------ Data extract ------
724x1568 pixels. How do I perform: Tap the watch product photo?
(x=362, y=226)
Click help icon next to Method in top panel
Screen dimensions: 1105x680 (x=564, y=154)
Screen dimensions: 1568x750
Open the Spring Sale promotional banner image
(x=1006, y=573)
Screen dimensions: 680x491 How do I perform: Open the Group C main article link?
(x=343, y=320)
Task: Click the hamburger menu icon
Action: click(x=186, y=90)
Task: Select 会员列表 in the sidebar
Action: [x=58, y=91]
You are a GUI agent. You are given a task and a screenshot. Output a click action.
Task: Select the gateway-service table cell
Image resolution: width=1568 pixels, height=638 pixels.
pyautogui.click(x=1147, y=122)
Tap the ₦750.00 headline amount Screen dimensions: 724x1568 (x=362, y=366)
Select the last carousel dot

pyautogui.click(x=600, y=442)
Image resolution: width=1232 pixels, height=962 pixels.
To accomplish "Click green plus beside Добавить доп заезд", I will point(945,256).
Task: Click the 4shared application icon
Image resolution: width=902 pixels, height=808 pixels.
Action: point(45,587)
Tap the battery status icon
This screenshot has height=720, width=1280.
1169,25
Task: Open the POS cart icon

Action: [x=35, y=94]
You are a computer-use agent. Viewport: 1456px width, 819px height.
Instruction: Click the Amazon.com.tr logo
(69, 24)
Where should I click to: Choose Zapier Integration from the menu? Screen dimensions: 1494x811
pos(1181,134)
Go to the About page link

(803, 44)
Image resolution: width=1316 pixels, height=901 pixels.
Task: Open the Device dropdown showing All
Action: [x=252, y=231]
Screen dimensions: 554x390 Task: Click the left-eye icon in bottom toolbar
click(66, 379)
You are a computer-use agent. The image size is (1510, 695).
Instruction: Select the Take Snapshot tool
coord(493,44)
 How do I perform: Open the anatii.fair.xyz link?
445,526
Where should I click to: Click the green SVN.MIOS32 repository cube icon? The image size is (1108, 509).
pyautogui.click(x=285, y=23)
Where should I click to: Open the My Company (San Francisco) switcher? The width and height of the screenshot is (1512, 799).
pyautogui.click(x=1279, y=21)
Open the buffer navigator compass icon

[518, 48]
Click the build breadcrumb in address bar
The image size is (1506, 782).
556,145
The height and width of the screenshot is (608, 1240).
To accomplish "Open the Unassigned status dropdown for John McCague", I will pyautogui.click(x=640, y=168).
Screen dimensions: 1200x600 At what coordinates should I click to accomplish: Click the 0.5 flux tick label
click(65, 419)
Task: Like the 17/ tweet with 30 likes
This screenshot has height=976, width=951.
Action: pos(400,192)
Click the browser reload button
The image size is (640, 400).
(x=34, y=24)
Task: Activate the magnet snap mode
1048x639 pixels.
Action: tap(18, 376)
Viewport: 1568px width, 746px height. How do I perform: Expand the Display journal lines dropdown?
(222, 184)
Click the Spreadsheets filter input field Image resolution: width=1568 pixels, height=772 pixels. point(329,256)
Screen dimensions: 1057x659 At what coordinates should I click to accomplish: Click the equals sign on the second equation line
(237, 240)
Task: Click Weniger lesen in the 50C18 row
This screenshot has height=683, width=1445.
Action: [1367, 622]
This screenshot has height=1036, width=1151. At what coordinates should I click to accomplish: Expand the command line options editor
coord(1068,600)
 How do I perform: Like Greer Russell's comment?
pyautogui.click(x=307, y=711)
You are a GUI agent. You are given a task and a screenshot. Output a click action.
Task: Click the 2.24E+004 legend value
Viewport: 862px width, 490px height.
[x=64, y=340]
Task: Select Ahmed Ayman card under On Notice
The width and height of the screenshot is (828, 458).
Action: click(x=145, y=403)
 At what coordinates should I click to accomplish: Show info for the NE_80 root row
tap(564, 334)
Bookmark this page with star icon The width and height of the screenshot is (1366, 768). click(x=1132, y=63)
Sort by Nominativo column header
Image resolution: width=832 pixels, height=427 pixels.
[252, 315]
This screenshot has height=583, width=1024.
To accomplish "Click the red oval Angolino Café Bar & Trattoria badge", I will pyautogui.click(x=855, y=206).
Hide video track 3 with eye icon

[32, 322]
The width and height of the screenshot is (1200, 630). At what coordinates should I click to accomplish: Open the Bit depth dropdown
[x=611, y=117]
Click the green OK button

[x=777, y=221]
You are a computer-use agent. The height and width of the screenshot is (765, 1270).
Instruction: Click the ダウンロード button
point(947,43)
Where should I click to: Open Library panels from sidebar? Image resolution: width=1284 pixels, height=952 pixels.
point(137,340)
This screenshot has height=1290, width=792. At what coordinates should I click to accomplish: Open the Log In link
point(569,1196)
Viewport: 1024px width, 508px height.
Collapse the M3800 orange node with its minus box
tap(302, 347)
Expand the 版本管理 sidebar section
------
What you will do. Transcribe each entry. Leave nothing out.

Solution to the exercise.
724x1568 pixels. How do I perform: Tap the watch product photo?
(x=362, y=226)
Click help icon next to Method in top panel
Screen dimensions: 1105x680 (x=564, y=154)
Screen dimensions: 1568x750
Open the Spring Sale promotional banner image
(x=1006, y=573)
Screen dimensions: 680x491 How do I perform: Open the Group C main article link?
(x=343, y=320)
Task: Click the hamburger menu icon
Action: click(x=186, y=90)
Task: Select 会员列表 in the sidebar
Action: [x=58, y=91]
You are a GUI agent. You are given a task and a screenshot. Output a click action.
Task: Select the gateway-service table cell
Image resolution: width=1568 pixels, height=638 pixels.
pyautogui.click(x=1147, y=122)
Tap the ₦750.00 headline amount Screen dimensions: 724x1568 (x=362, y=366)
Select the last carousel dot

pyautogui.click(x=600, y=442)
Image resolution: width=1232 pixels, height=962 pixels.
To accomplish "Click green plus beside Добавить доп заезд", I will point(945,256).
Task: Click the 4shared application icon
Image resolution: width=902 pixels, height=808 pixels.
Action: point(45,587)
Tap the battery status icon
This screenshot has height=720, width=1280.
1169,25
Task: Open the POS cart icon

Action: [x=35, y=94]
You are a computer-use agent. Viewport: 1456px width, 819px height.
Instruction: Click the Amazon.com.tr logo
(69, 24)
Where should I click to: Choose Zapier Integration from the menu? Screen dimensions: 1494x811
pos(1181,134)
Go to the About page link

(803, 44)
Image resolution: width=1316 pixels, height=901 pixels.
Task: Open the Device dropdown showing All
Action: [x=252, y=231]
Screen dimensions: 554x390 Task: Click the left-eye icon in bottom toolbar
click(66, 379)
You are a computer-use agent. The image size is (1510, 695).
Instruction: Select the Take Snapshot tool
coord(493,44)
 How do I perform: Open the anatii.fair.xyz link?
445,526
Where should I click to: Click the green SVN.MIOS32 repository cube icon? The image size is (1108, 509).
pyautogui.click(x=285, y=23)
Where should I click to: Open the My Company (San Francisco) switcher? The width and height of the screenshot is (1512, 799).
pyautogui.click(x=1279, y=21)
Open the buffer navigator compass icon

[518, 48]
Click the build breadcrumb in address bar
The image size is (1506, 782).
556,145
The height and width of the screenshot is (608, 1240).
To accomplish "Open the Unassigned status dropdown for John McCague", I will pyautogui.click(x=640, y=168).
Screen dimensions: 1200x600 At what coordinates should I click to accomplish: Click the 0.5 flux tick label
click(65, 419)
Task: Like the 17/ tweet with 30 likes
This screenshot has height=976, width=951.
Action: pos(400,192)
Click the browser reload button
The image size is (640, 400).
(x=34, y=24)
Task: Activate the magnet snap mode
1048x639 pixels.
Action: tap(18, 376)
Viewport: 1568px width, 746px height. How do I perform: Expand the Display journal lines dropdown?
(222, 184)
Click the Spreadsheets filter input field Image resolution: width=1568 pixels, height=772 pixels. point(329,256)
Screen dimensions: 1057x659 At what coordinates should I click to accomplish: Click the equals sign on the second equation line
(237, 240)
Task: Click Weniger lesen in the 50C18 row
This screenshot has height=683, width=1445.
Action: [1367, 622]
This screenshot has height=1036, width=1151. At what coordinates should I click to accomplish: Expand the command line options editor
coord(1068,600)
 How do I perform: Like Greer Russell's comment?
pyautogui.click(x=307, y=711)
You are a GUI agent. You are given a task and a screenshot. Output a click action.
Task: Click the 2.24E+004 legend value
Viewport: 862px width, 490px height.
[x=64, y=340]
Task: Select Ahmed Ayman card under On Notice
The width and height of the screenshot is (828, 458).
Action: click(x=145, y=403)
 At what coordinates should I click to accomplish: Show info for the NE_80 root row
tap(564, 334)
Bookmark this page with star icon The width and height of the screenshot is (1366, 768). click(x=1132, y=63)
Sort by Nominativo column header
Image resolution: width=832 pixels, height=427 pixels.
[252, 315]
This screenshot has height=583, width=1024.
To accomplish "Click the red oval Angolino Café Bar & Trattoria badge", I will pyautogui.click(x=855, y=206).
Hide video track 3 with eye icon

[32, 322]
The width and height of the screenshot is (1200, 630). At what coordinates should I click to accomplish: Open the Bit depth dropdown
[x=611, y=117]
Click the green OK button

[x=777, y=221]
You are a computer-use agent. The height and width of the screenshot is (765, 1270).
Instruction: Click the ダウンロード button
point(947,43)
Where should I click to: Open Library panels from sidebar? Image resolution: width=1284 pixels, height=952 pixels.
point(137,340)
This screenshot has height=1290, width=792. At what coordinates should I click to accomplish: Open the Log In link
point(569,1196)
Viewport: 1024px width, 508px height.
Collapse the M3800 orange node with its minus box
tap(302, 347)
Expand the 版本管理 sidebar section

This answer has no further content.